### PASSAGE PROVIDED
Participation in income of joint venture with affiliates represents the
Partnership's 15.37% share of the operations from the Perimeter 400 Center
Office Building. Higher rental income due to improved occupancy resulted in an
increase in participation in income of joint venture with affiliates during
1996 as compared to 1995.

Lower average cash balances were available for investment due to the payment of
special distributions to Limited Partners in July and October 1995 of proceeds
received in connection with prior loan repayments and property sales. This
resulted in a decrease in interest income on short-term investments during 1996
as compared to 1995. 

In April 1995, the Partnership received insurance proceeds of $710,155 related
to earthquake damage incurred at the Glendale Fashion Center which was
recognized as other income.

Provisions are charged to income when the General Partner believes an
impairment has occurred, either in a borrower's ability to repay the loan or in
the value of the collateral property. Determinations of fair value are made
periodically on the basis of performance under the terms of the loan agreement
and assessments of property operations. Determinations of fair value represent
estimations based on many variables which affect the value of real estate,
including economic and demographic conditions. During the nine months ended
September 30, 1996, the Partnership did not recognize any provisions for
potential losses related to its loan. The Partnership recognized provisions of
$2,694,330 related to the North Kent Mall and the Del Lago and Regency Club
apartment complexes during the nine months ended September 30, 1996 to provide
for the change in the estimates of the fair values of the properties. During
the third quarter of 1996, allowances of $106,330 related to the Regency Club
Apartments were written off in connection with the sale of the property. The
Partnership recognized a provision of $70,270 related to the Colonial Coach
loan during the nine months ended September 30, 1995 and wrote-off allowances
of $320,270 in connection with the prepayment of the loan at a discount.
######
### AVAILABLE DATA
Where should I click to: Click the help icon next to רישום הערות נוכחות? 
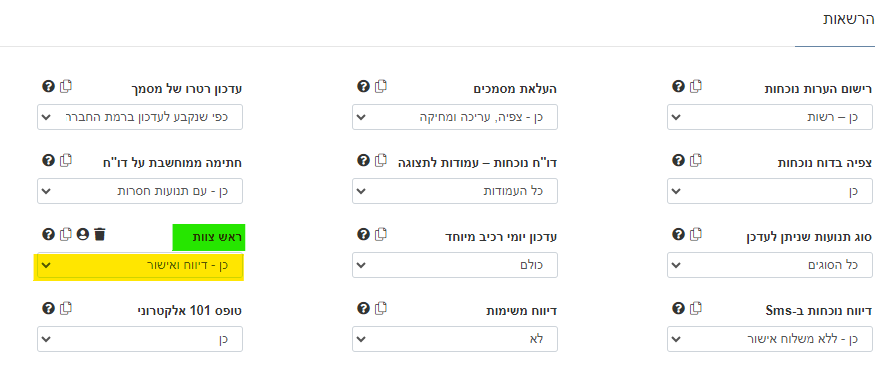tap(678, 86)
######
TASK:
Can you write out the stretch of the partnership report from "Lower average cash" through "as other income.", switching "earthquake damage" to "flood damage"?

SOLUTION TO THE EXERCISE:
Lower average cash balances were available for investment due to the payment of
special distributions to Limited Partners in July and October 1995 of proceeds
received in connection with prior loan repayments and property sales. This
resulted in a decrease in interest income on short-term investments during 1996
as compared to 1995. 

In April 1995, the Partnership received insurance proceeds of $710,155 related
to flood damage incurred at the Glendale Fashion Center which was
recognized as other income.